— Tem certeza que ficará tudo bem? —
pergunto, observando o sorriso do meu amigo, possivelmente aliviado.
— Absoluta — responde
David, de forma convicta, no entanto.
— Tem algo que eu poderia
fazer por você? Precisa de roupas novas? Se quiser podemos sair essa semana,
assim você escolhe o que precisa comprar. Acha que eu devo me comportar
diferente? Já tem um namorado?
— Caio. Não. — David
continua sorrindo. — Está tudo bem. É sério. Na verdade tudo vai ser como
sempre esteve.
— Então sem namorado?
— Caio... Meu Deus —
David fecha os olhos por um rápido momento, como se estivesse constrangido por
minhas palavras. — Eu entendo. É um choque. Mas não se preocupe, nada vai
mudar. E se eu tiver um namorado um dia, por algum milagre que seja, você será o
primeiro a saber. Tudo bem?
Observo meu amigo nos
olhos antes de poder dizer algo. Nunca o vi tão calmo antes. Sinto que seu
humor está elevado; confiante, eu diria. Não sei por quanto tempo ele precisou
manter esse segredo. Desde sempre? Gostaria de saber.
— Como vai ser, idiota? —
grita Helena, esperando-me, do outro lado da rua. — Vai ficar conversando ou
vamos voltar para casa ainda hoje?
— Fico feliz que tenha me
contado isso — digo, ignorando Helena, sentindo meus lábios secos. — Bem, não
foi você quem me contou, mas agradeço assim mesmo. Seria errado perguntar se
você sempre... Você sabe...
— Sim, sempre — responde
ele, antes mesmo que eu possa completar minha pergunta. Minha boca se abre, mas
ele logo faz questão de falar, interrompendo-me: — E não se preocupe com isso.
Eu sempre estive bem com isso e estarei bem futuramente.
— Desculpe — peço
timidamente. — Não sei como eu devo falar agora que eu sei que você é... —
Sinto algo em minha garganta, como um nó formado, impossibilitando que eu
termine minhas frases.
— Que sou gay? — David
faz questão de olhar dentro dos meus olhos.

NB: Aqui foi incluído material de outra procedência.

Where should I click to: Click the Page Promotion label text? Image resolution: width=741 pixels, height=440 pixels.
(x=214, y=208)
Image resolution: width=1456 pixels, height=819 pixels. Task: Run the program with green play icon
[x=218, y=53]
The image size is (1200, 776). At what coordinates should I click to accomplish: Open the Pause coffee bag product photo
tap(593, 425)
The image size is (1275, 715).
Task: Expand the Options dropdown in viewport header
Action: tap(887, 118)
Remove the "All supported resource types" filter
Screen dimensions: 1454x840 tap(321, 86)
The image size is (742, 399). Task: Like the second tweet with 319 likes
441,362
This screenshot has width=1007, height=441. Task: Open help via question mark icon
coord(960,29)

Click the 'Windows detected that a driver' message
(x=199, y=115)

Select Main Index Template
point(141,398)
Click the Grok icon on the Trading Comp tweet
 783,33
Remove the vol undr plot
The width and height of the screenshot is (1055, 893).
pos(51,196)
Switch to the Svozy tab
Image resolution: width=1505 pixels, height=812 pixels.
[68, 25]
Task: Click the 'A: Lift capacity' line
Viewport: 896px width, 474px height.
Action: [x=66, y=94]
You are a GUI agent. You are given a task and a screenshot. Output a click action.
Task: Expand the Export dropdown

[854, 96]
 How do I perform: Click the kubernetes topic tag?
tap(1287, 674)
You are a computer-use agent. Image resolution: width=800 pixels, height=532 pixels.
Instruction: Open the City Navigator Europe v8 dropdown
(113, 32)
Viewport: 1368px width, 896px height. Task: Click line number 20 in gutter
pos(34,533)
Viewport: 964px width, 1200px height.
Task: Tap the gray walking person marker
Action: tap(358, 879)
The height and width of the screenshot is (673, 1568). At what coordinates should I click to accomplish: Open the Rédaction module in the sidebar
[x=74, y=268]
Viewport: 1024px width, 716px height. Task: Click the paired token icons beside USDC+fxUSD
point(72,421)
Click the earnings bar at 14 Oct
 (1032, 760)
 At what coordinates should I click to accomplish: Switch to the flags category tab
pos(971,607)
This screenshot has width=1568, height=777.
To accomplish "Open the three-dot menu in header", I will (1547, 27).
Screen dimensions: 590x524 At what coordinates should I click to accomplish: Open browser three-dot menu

Então sorri. — Está tudo bem. Mesmo.
E não precisa mudar por isso, muito menos ficar sem jeito como está agora. Só
quero que continue o mesmo. Tudo bem? Pode fazer isso? Por mim?
Escuto um dos seus irmãos
gritar, no lado de dentro da casa. Fora dela, na rua, tudo está quieto. Apenas
Helena está presente, impaciente e visivelmente com raiva. O céu já não está
mais o mesmo, apresentando nuvens escuras, diferente do sol que tomava conta
mais cedo. Tudo indica que uma chuva caíra sobre essa cidade.
— Vamos logo, Caio! —
Helena parece mesmo incomodada com minha conversa.
David estende o braço em
minha direção, esperando que eu possa apertar sua mão.
— Tudo bem. Serei o mesmo
com você — dou um ligeiro sorriso, pegando-o pela mão e puxando-o para
abraçá-lo. — Se cuida. Pode fazer isso? Por mim? — digo em seu ouvido, rindo.
— Muito engraçado —
ironiza David. — Agora precisa ir, ou Helena acabará com você. — Faz um alerta.
Eu o solto, e concordo
com um leve aceno de cabeça, ajeitando a roupa em meu corpo.
— Anda! — diz ele, em uma
tentativa de me apressar. — Não quero te vê no caixão.
Sorrio.
Consigo escutar Helena
bufar, inquieta. Desço os poucos degraus da entrada da casa de David e caminho
até o outro lado da rua, exatamente onde está Helena, batendo os pés no chão. Não
gostaria de afirmar isso, e muito menos diria para ela, mas fica uma graça
quando está com raiva. Suas bochechas se incham e seus lábios apresentam um
leve biquinho, quase como um peixinho.
Viro-me para encarar
David outra vez, do outro lado, mas a porta já está fechada.
— O que está esperando,
idiota? Anda logo! — Helena eleva seu tom de voz, mesmo comigo do seu lado.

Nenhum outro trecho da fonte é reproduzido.